This argument stresses that various subnational groups undermine the stability of key states and threaten the regions vital to the United States. For this reason, Washington should solve the problem of “dysfunctional states,” representing the “locus of terrorism, drug-trafficking, development of WMD” and “threatening order and stability across the world” (Rao, 2004, p. 146).

This logic also implies that the United States should take responsibility for establishing stable forms of governance in the world’s periphery, especially in cases where it is a matter of restoring state institutions after multilateral intervention. Thus, since the mid-2000s, the so-called “operations on ensuring stability” have acquired the status of Washington’s primary military missions in Afghanistan and Iraq. These missions formed the core of the statebuilding policies, which included forcibly stabilizing the situation in the occupied countries, restoring the functioning of governmental institutions, as well as exporting a new value system in the country, which proved to be too weak to get and retain an independent status (Rykhtik, 2003, p. 91; Samuilov, 2010, p. 21). These efforts should lead to the transformation of “failed states” into relatively stable societies, based on sustainable institutional foundations and with peaceful relations with their neighbors.

In a narrower sense, statebuilding policies involved developing the capacity of “failed states” to control society, as well as defining the way, in which state-society relationship should be organized. Solving these tasks implied assuming by the United States responsibility to ensure “good governance” and to protect human rights (Barnett, 2006, p. 91). In practice,these responsibilities were embodied in the US efforts to participate to in the creation of “new trusteeships,” combining structures of international administration and domestic governance, and presupposed institutionalization of external control over internal instances and key economic functions of the “failed states” (Fearon & Laitin, 2004, p. 7). The implementation of these organizational form has led to the emergence of de-facto protectorates (Bosnia and Kosovo in 1990s and 2000s, Afghanistan and Iraq in 2000s and 2010s), that were supposed to be transformed into modern states based on the fundamental principles of the rule of law, market economy, and democracy (Barnett, 2006, p. 88). At the same time, the United States’ ability to perform the role of “patron,” allocating resources and setting the rules, underlying hierarchies of control over sovereign domains of the “failed states,” became the key factor in maintaining order and ensuring security. This circumstance also determined the centrality of statebuilding practices that shaped “patron — client” relationships and perpetuated sovereign inequality.


After the occupation of Afghanistan in October, 2001, the United States has assumed the “state-builder” role by supervising democratic reforms, maintaining security and legal order within the country as necessary preconditions of creating sustainable political institutions. In addition, Washington concentrated the functions of distributing vital resources to facilitate the strengthening of the local government’s ability to control the country’s territory. Fulfilling this role also meant advancing democratization by creating a representative regime, conducting counter-terrorism operation against the Taliban6 and Al Qaeda,7 as well as providing financial resources to the Afghan government (Dobbins et. al., 2003, pp. 132—133). Washington’s aid in educating, equipping, and consulting the Afghan National Security Forces, as well as strengthening the effectiveness of Afghanistan’s security institutions8 was also critical. The central role was assigned to the International Security Assistance Force (ISAF), whose participants were under the exclusive jurisdiction of their national governments and enjoyed immunity from arrest or detention by the Afghan authorities.9

Subsequently, the transfer of ISAF to NATO control in 2003 marked an important phase in the evolution of the Alliance, which was expected to expand its area of responsibility beyond the Euro-Atlantic region. At the same time, NATO had to play the institutionalized role of a “crisis manager” (Burlinova, 2010, p. 78), assuming responsibility for peacekeeping and restoring internal order in Afghanistan. In particular, the North Atlantic Alliance supported the training of the Afghan military and police, provided financial assistance to the national army of Afghanistan, and participated in the implementation of training programs in military and civilian areas (Boguslavskaya, 2019, p. 45).

**Task:** Please copy everything from "This argument stresses" down to "2004, p. 146)." in the passage on US statebuilding, switching "Washington" to "the US government".

**Material supplied:**
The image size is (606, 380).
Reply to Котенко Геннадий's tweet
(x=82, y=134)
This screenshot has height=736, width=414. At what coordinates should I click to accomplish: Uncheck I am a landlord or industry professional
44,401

**Task answer:**
This argument stresses that various subnational groups undermine the stability of key states and threaten the regions vital to the United States. For this reason, the US government should solve the problem of “dysfunctional states,” representing the “locus of terrorism, drug-trafficking, development of WMD” and “threatening order and stability across the world” (Rao, 2004, p. 146).